【Metrics Seminar】Best linear and quadratic moments for spatial econometric models and an application to spatial interdependence patterns of employment growth in US counties
研討會日期 : 2023-01-16
時間 : 14:30
主講人 : Professor Lung-Fei Lee (李龍飛)
地點 : Conference room B110
主持人 : Professor Yu-Chin Hsu
演講者簡介 : Professor Lung-Fei Lee received his Ph.D. in Economics from the University of Rochester in 1977. He is currently an University Chaired Professor at Ohio State University. His research interests are microeconometrics and theoretical econometrics.

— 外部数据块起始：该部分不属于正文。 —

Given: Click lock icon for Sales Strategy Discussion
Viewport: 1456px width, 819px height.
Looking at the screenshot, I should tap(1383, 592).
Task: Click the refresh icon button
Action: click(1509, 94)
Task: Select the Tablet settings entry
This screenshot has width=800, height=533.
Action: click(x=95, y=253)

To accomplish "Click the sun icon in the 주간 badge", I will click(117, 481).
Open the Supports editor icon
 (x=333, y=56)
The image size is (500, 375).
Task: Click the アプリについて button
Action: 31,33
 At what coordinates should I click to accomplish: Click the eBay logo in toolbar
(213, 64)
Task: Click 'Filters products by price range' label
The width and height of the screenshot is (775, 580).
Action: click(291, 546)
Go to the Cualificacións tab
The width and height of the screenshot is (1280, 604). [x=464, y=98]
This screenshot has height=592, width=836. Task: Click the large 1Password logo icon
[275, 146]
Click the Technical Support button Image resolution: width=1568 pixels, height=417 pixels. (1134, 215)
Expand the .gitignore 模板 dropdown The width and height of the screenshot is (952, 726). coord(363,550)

演講摘要 : We provide a novel analytic procedure to construct best linear and quadratic moments of generalized method of moments (GMM) estimation for a large class of network and spatial econometric models, which generate a GMM estimator that is asymptotically more efficient than the quasi maximum likelihood estimator when the disturbances are non-normal. We apply this procedure to a high order spatial autoregressive (SAR) model with spatial errors, where the disturbances are heteroskedastic with unknown distribution. Normality tests are proposed for this model. Best moments are also derived for a general high order simultaneous equations SAR model with possible high order multivariate SAR and moving average disturbances, which may have heteroskedastic variances and nests many models in the literature. We apply the high order SAR model and our GMM estimator to local employment data in US counties, which demonstrates spatial interdependence patterns and channels of regional economic growth.